[Record extracts Boundary: Start]

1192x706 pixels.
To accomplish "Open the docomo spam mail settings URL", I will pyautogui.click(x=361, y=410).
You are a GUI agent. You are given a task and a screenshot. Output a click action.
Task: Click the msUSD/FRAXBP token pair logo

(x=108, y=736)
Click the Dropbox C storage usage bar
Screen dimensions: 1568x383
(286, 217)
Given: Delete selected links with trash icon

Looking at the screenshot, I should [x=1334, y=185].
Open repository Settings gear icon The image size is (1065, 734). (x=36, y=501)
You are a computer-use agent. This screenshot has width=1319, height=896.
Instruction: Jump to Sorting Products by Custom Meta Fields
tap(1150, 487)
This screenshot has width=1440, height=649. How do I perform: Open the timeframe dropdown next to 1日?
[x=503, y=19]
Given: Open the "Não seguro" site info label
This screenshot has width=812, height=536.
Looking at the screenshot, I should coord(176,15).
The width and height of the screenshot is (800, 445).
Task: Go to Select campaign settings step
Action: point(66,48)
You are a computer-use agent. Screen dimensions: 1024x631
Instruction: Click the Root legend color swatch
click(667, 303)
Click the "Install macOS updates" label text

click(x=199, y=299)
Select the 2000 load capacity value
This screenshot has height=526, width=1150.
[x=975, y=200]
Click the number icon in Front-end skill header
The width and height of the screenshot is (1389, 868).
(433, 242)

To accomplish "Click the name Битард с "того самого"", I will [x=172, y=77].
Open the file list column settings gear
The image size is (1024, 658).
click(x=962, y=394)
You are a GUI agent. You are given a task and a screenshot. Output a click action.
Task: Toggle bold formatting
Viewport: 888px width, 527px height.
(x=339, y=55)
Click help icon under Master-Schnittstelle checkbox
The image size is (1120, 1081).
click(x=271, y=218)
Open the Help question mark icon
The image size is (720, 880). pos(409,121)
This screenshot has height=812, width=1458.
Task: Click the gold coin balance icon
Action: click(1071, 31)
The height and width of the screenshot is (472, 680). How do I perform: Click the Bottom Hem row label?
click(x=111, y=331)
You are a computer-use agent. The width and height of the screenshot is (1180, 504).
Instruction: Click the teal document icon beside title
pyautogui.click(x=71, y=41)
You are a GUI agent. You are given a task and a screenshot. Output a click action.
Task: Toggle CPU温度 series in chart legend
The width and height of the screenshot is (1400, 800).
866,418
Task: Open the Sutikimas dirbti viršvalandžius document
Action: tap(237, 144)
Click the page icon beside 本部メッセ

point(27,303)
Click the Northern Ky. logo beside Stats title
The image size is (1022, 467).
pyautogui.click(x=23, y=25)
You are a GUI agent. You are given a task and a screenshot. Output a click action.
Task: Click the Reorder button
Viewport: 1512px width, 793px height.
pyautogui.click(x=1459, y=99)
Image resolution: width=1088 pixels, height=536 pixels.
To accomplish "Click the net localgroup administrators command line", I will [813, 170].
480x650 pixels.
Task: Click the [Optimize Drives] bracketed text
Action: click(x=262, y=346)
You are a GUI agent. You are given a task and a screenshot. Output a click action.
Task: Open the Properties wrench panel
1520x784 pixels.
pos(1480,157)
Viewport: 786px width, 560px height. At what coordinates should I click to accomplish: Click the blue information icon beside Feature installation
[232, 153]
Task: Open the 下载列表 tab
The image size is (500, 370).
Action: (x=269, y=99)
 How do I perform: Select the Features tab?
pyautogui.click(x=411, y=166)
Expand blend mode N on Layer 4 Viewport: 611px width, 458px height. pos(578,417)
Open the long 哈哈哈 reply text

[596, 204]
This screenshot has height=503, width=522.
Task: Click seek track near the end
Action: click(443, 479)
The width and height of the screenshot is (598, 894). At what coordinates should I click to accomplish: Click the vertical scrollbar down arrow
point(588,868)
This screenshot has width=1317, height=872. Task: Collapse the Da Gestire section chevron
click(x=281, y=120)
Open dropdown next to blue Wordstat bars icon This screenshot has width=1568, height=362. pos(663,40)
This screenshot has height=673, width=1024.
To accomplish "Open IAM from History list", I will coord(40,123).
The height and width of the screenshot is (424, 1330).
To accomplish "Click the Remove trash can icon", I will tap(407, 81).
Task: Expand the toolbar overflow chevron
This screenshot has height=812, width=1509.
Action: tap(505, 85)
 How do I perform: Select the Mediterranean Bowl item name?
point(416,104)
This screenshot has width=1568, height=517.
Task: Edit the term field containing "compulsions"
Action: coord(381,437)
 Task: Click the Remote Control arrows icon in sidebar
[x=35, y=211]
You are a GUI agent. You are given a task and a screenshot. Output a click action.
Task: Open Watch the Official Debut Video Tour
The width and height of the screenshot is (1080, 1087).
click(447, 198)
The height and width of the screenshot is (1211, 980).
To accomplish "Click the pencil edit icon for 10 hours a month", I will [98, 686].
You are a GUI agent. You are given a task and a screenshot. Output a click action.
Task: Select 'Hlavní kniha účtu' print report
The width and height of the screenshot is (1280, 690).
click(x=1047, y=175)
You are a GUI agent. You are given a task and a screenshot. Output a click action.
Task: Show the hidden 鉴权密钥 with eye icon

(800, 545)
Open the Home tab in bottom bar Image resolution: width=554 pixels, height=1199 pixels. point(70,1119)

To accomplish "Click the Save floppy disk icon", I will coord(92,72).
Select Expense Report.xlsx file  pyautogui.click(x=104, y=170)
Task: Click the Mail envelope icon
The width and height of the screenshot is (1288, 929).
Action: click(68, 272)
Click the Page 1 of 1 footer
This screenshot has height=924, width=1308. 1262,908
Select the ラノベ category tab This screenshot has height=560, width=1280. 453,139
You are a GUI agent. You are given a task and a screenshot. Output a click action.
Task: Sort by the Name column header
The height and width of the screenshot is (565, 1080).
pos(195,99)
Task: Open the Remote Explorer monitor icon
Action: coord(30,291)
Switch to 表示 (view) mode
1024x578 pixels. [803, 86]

[Record extracts Boundary: End]

Determine how many lines of the listing above include the word "computer", then write only that number.

3